### EXERCISE TASKS
[1] Answer these from the book description, each on its own line:
(a) What nationality is the journalist Jean Hatzfeld?
(b) How many years later does he return to Rwanda?
(c) From what exile had some of the released killers returned?
[2] Please repeat the stretch of the book description from "The Antelope's Strategy" through "of unimaginable depravity.", word for word.
[3] List each thing the book description says the work is an exploration of.

### SELECTED PASSAGE
····················

The Antelope's Strategy is a powerful report on the aftereffects of the genocide in Rwanda—and on the near impossibility of reconciliation between survivors and killers. In two acclaimed previous works, the noted French journalist Jean Hatzfeld offered a profound, harrowing witness to the unimaginable pain and horror in the mass killings of one group of people by another. Combining his own analysis of the events with interviews from both the Hutu killers who carried out acts of unimaginable depravity and the Tutsi survivors who somehow managed to escape, in one, based mostly on interviews with Tutsi survivors, he explored in unprecedented depth the witnesses’ understanding of the psychology of evil and their courage in survival; in the second, he probed further, in talks with a group of Hutu killers about their acts of unimaginable depravity.
Now, in The Antelope’s Strategy, he returns to Rwanda seven years later to talk with both the Hutus and Tutsis he’d come to know—some of the killers who had been released from prison or returned from Congolese exile, and the Tutsi escapees who must now tolerate them as neighbors. How are they managing with the process of reconciliation? Do you think in their hearts it is possible? The enormously varied and always surprising answers he gets suggest that the political ramifications of the international community’s efforts to insist on resolution after these murderous episodes are incalculable. This is an astonishing exploration of the pain of memory, the nature of stoic hope, and the ineradicability of grief.

····················

### DATA

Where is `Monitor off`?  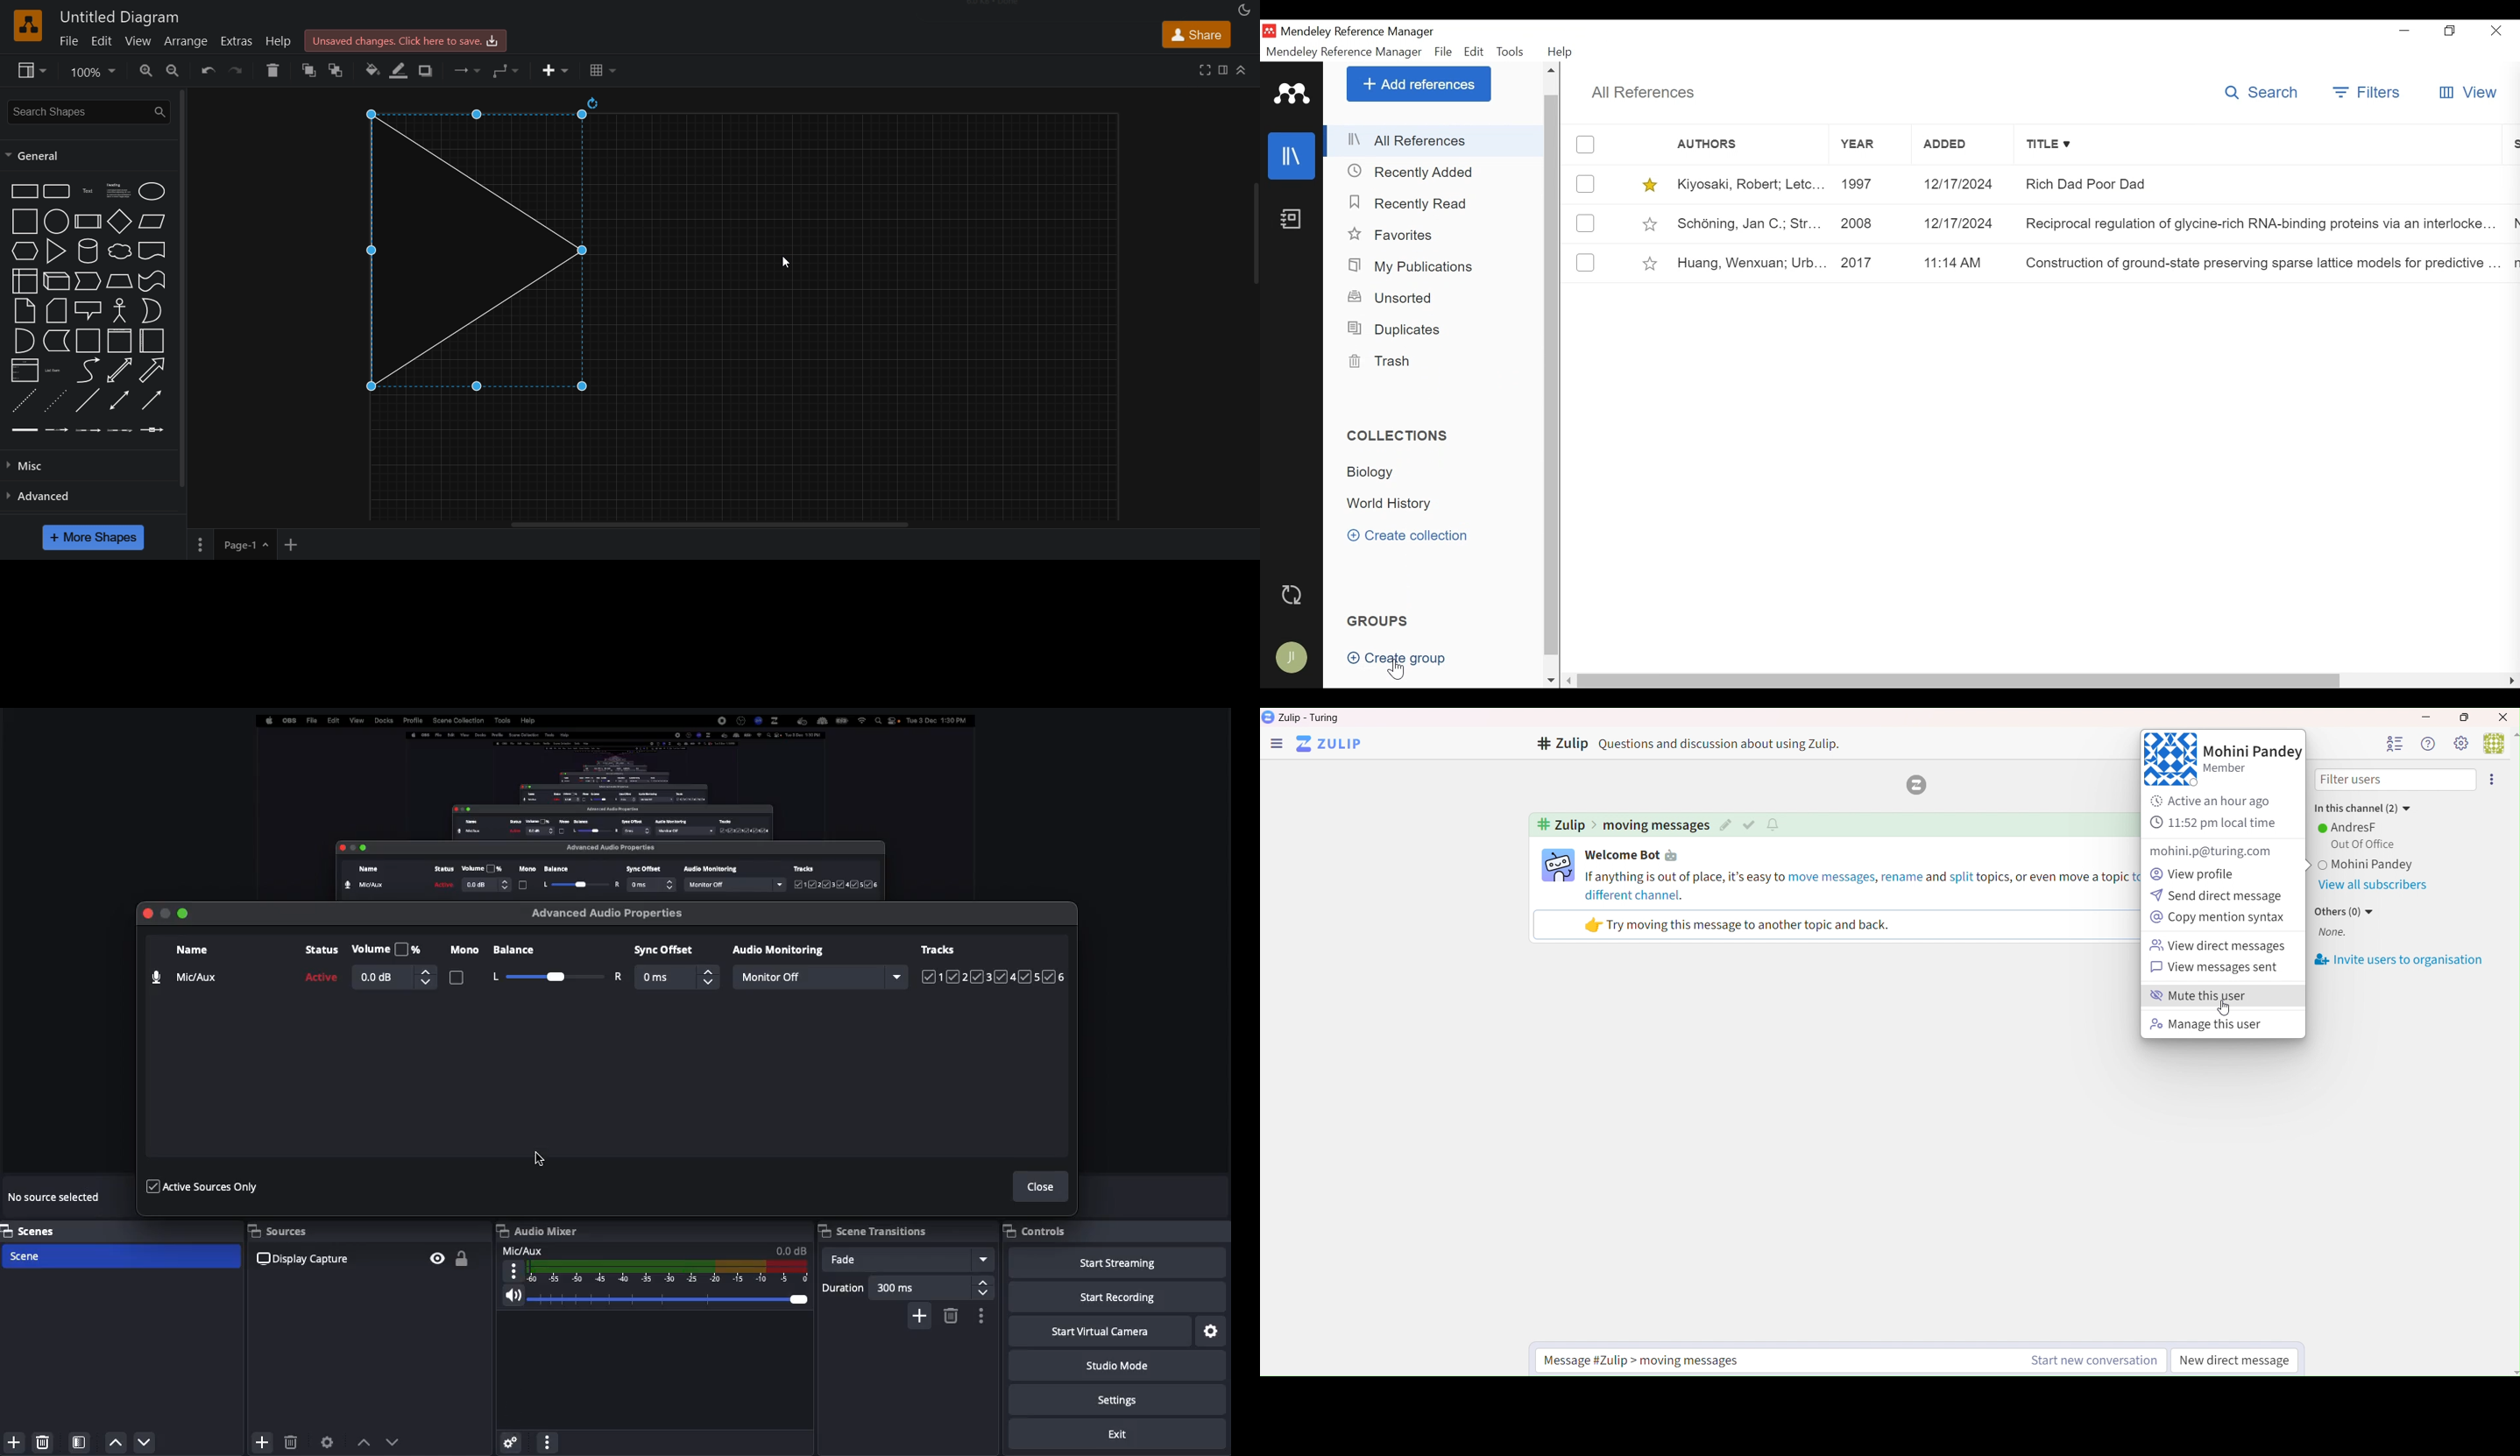 Monitor off is located at coordinates (820, 977).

····················

### PROBLEM SOLUTIONS
[1]
(a) French
(b) Seven
(c) Congolese exile

[2]
The Antelope's Strategy is a powerful report on the aftereffects of the genocide in Rwanda—and on the near impossibility of reconciliation between survivors and killers. In two acclaimed previous works, the noted French journalist Jean Hatzfeld offered a profound, harrowing witness to the unimaginable pain and horror in the mass killings of one group of people by another. Combining his own analysis of the events with interviews from both the Hutu killers who carried out acts of unimaginable depravity and the Tutsi survivors who somehow managed to escape, in one, based mostly on interviews with Tutsi survivors, he explored in unprecedented depth the witnesses’ understanding of the psychology of evil and their courage in survival; in the second, he probed further, in talks with a group of Hutu killers about their acts of unimaginable depravity.

[3]
- the pain of memory
- the nature of stoic hope
- the ineradicability of grief